Backup Fail: Trying to add data in unsupported state

nmadunich

@olivierlambert Yes I get the same result on stable vs latest channel.

@florent The ones that fail do seem to be some of my larger VMs the Windows 10 VM that I have been testing with is about 88.3 GB used according to the OS.

All of my VMs are thin provisioned and our NetApp storage is using de-duplication so the size of the VHD on my storage is significantly less in this case it was about 3 GBs.

As a test I created a new storage volume without thin provisioning and de-duplication. I migrated the Disk to the new volume and the VHD is 103 GB. I also removed de-duplication and compression on my remote. I tried the backup again and it failed with the same error.

I do see some errors from the xensource.log around the time it fails and I attached those here.

xensource errors.txt

I am editing my post after looking at the log file @Delgado posted mine are slightly different. I added mine for comparison. At some point during my testing the error also changed slightly and started stating VDI must be free or attached to exactly one VM. It appears after a failed backup it's not cleaning up the snapshots.

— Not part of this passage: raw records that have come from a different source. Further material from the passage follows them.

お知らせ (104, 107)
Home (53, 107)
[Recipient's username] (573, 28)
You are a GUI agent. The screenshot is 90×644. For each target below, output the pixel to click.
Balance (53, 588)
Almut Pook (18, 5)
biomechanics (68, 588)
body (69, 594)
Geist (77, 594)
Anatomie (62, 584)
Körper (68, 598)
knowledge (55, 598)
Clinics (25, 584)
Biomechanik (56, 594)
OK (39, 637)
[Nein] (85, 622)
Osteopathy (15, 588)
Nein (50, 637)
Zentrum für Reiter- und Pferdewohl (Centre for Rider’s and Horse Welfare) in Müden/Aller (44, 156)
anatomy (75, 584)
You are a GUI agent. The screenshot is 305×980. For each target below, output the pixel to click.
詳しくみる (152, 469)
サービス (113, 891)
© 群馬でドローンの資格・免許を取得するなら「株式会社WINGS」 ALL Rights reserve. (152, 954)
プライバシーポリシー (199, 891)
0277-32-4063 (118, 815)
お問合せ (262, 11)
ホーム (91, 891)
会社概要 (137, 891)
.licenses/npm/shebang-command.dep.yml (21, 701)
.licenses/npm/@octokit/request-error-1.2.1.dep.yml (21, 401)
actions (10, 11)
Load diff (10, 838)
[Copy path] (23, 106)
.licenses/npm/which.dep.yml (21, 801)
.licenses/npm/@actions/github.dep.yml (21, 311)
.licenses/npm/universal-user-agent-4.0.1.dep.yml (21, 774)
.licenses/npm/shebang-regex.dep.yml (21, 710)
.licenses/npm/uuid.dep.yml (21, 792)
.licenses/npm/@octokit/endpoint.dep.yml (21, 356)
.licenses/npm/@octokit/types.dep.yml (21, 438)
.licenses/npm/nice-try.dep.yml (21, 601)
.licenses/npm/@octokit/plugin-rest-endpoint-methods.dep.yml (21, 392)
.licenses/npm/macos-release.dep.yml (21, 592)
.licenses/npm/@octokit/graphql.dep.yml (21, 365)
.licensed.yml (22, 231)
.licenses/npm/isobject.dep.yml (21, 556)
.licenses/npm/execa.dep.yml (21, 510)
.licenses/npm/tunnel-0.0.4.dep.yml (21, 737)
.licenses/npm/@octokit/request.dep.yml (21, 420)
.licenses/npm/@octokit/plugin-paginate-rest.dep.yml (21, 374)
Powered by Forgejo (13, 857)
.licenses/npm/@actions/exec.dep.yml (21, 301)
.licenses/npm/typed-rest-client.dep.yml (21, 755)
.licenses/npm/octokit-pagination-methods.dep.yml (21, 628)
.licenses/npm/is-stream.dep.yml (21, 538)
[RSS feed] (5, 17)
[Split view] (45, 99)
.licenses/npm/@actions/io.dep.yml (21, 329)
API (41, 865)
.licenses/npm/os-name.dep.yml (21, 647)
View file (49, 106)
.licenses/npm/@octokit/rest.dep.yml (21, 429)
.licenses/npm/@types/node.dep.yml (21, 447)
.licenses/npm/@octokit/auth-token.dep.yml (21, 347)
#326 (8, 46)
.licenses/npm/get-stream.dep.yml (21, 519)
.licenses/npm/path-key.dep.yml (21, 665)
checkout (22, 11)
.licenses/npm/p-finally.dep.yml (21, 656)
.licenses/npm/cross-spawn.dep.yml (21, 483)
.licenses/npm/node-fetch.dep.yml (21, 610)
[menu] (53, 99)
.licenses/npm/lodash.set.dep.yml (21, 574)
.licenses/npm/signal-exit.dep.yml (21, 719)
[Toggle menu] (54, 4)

2024-08-29T21_32_42.161Z - backup NG.json.txt

2024-08-28T15_05_12.613Z - backup NG.json.txt

Delgado

Hello,

My vms are about 150G each. I was using compression when I backed up the vm to the remote before mirroring it to the s3 bucket. I did end up changing to delta backups and the error did go away but I can create another normal backup and mirror it to the bucket again to see if I get the same results.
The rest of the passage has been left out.